Patton (right, below) has been a tireless advocate of fibre, and earned plenty of criticism for his stance.
His latest critic has been Robin Eckermann, adjunct professor at the University of Canberra, who, in a letter to CommsDay, a publication that has been a supporter of the Coalition's NBN policy, described both the utterances of Patton and this writer "as frustrating in the extreme... decrying the use of existing infrastructure to get the NBN rolled out faster and at less cost".

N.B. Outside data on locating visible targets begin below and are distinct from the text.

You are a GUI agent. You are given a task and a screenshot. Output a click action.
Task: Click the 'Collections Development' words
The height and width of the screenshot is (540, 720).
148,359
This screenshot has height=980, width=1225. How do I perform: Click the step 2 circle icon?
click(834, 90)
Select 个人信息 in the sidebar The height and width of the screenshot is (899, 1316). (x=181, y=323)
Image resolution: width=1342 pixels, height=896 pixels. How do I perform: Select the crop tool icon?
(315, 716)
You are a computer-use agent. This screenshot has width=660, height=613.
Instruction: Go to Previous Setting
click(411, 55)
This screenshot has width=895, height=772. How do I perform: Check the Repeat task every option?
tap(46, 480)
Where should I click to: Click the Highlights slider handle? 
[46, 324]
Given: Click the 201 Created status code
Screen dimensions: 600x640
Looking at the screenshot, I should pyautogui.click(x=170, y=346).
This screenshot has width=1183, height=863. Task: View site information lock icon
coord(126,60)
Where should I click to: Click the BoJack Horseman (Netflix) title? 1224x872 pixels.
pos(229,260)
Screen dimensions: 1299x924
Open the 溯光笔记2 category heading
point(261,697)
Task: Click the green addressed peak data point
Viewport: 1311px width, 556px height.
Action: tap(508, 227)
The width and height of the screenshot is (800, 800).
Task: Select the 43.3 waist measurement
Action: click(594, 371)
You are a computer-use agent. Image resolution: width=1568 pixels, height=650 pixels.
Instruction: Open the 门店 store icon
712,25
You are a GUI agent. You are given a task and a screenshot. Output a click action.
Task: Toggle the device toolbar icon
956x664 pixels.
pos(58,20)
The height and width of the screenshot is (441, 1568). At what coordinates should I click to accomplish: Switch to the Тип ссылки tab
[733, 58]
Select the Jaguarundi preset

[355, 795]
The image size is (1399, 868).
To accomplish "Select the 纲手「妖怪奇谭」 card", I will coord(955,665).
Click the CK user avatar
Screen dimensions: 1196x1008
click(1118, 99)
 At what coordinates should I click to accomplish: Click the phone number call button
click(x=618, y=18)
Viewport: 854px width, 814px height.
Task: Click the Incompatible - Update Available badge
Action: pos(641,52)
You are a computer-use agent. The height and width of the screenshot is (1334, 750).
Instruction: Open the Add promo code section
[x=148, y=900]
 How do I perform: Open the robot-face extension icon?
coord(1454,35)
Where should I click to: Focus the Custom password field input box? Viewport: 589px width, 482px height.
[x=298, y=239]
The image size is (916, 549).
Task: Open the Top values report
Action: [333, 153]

"Personally, I would like to see NBN deploy FttDP (and FttP) as widely as practical - but the arguments that the sky will fall in unless the government spends a mozza to equip every home with 100 Mbps+ speeds immediately are technically naive (when so many factors outside the last mile affect end-user experiences) and economically irresponsible (when the cost *will* be borne by Australians one way or another)," Eckermann wrote.
What arguments Lynch made are unknown because his newsletter is behind a paywall. But Lynch, who also owns CommsDay, has been a supporter of the Coalition's multi technology mix NBN from day one.
Patton, as usual, did not mince his words when reacting to this criticism.
"I find it frustrating that a small group of neo-Luddites can't see that the future is a digitally enabled world and that Australia is being left behind," he told iTWire.
"New Zealand, not to mention most of APAC, is already ahead of us in terms of broadband speeds."
Anne Hurley, the chairman of Internet Australia, was not far behind. "Internet Australia believes we cannot afford to continue rolling out a demonstrably inferior NBN when more modern technology is now available," she said.
"Our world-class engineers have been making the case for abandoning FttN for more than a year now. Persisting with FttN is creating three classes of fixed broadband consumers: those with FttP, those with FttDP. And those with FttN who can only catch up with their neighbours if they pay for it themselves."
Hurley was also critical of CommsDay. "It seems that CommsDay has recently been enlisted as a branch of NBN Co's PR department," she said.
"When we polled our members, 80% told us they don't believe FttN will meet our future needs."